The Story of The Film's Heroine

Her character Shirley is a practical scouse housewife who is tired with daily routine in her middle age in a dull, lacking creativity place with boring, predictable folk. So when she receives the possibility at a complimentary vacation in the Mediterranean, she takes it with eagerness and – to the astonishment of the dull English traveler she’s gone with – remains once it’s over to live the genuine culture away from the vacation spot, which means a wonderfully romantic fling with the charming local, Costas, played with an bold mustache and accent by actor Tom Conti.

Cheeky, open the heroine is always speaking directly to viewers to inform us what she’s thinking. It earned huge chuckles in cinemas all over the Britain when Costas tells her that he loves her body marks and she comments to us: “Aren’t men full of shit?”

Later Career

Following the film, the actress continued to have a lively professional life on the theater and on television, including parts on Dr Who, but she was not as supported by the movies where there seemed not to be a writer in the class of Willy Russell who could give her a genuine lead part.

She appeared in director Roland Joffé's decent set in Calcutta story, City of Joy, in 1992 and played the lead as a British missionary and POW in Japan in Bruce Beresford’s Paradise Road in the late 90s.

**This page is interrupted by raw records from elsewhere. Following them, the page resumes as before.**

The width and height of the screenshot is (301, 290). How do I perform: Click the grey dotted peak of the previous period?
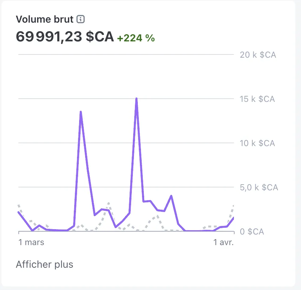(x=109, y=203)
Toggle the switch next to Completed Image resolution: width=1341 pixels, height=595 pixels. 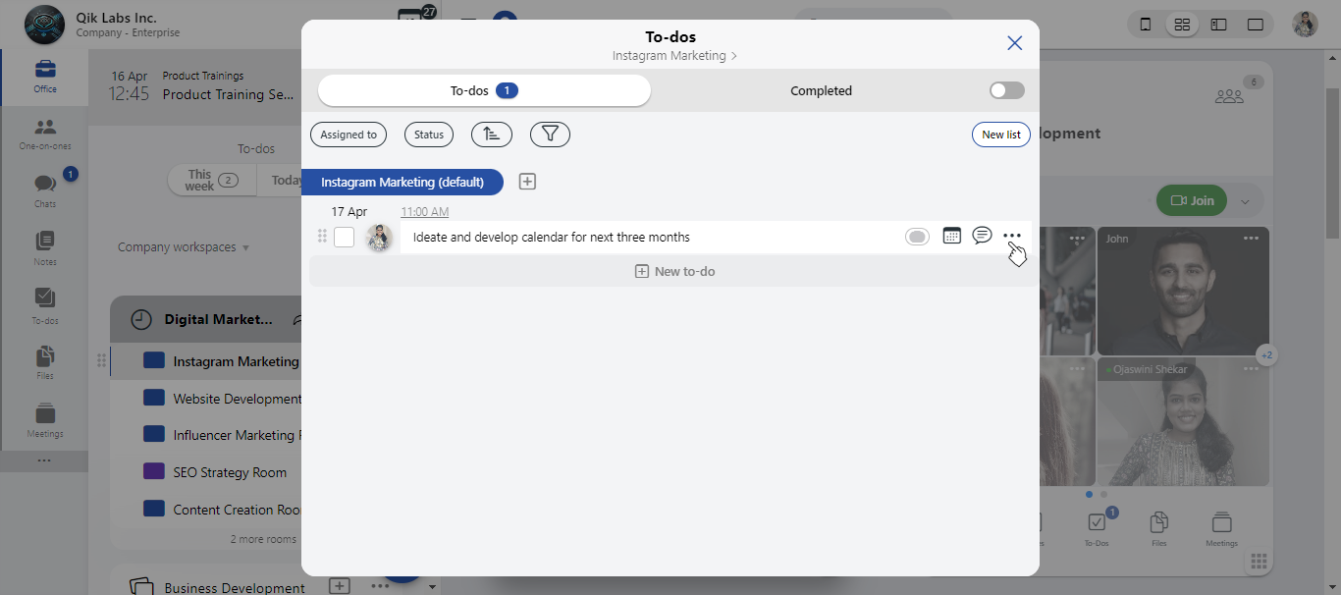point(1006,90)
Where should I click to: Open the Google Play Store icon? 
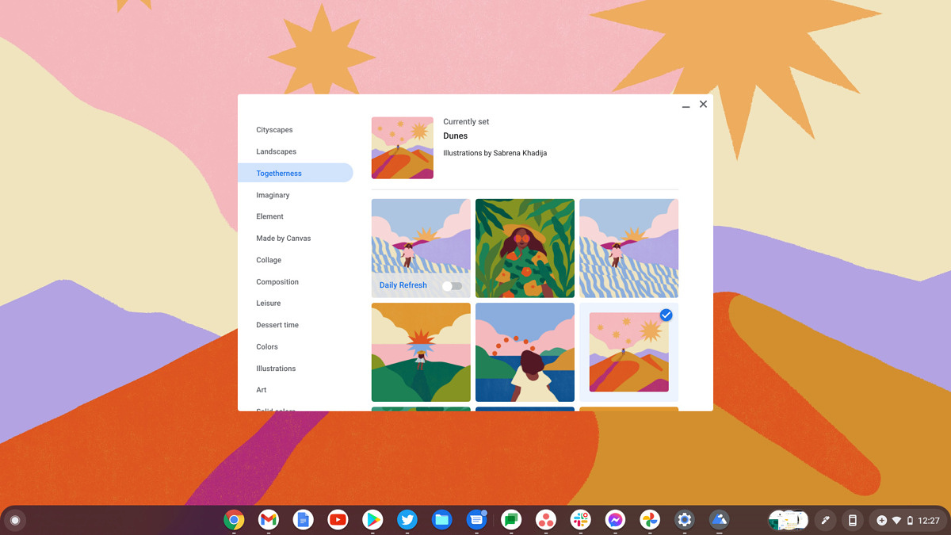372,520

In director Rodrigo García's film about gender, the 2011 movie Albert Nobbs, Collins went back, in a way, to the servant-and-master environment in which she played a below-stairs domestic worker.

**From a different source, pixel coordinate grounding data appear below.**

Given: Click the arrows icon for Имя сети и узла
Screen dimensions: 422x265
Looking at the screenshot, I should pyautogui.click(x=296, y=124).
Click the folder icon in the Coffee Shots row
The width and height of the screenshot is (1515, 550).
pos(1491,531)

But she found herself repeatedly cast in dismissive and overly sentimental older-age films about the aged, which were unfitting for her skills, such as care-home dramas like Mrs Caldicot’s Cabbage War and the movie Quartet, as well as ropey located in France film the movie The Time of Their Lives with actress Joan Collins.

A Small Comeback in Humor

Woody Allen did give her a real comedy role (though a small one) in his the film You Will Meet a Tall Dark Stranger, in which she played the shady psychic hinted at by the movie's title.

Yet on film, the Shirley Valentine role gave her a remarkable period of glory.

Scott Williams
Scott Williams

A seasoned writer and digital strategist with over a decade of experience in content creation and creative coaching.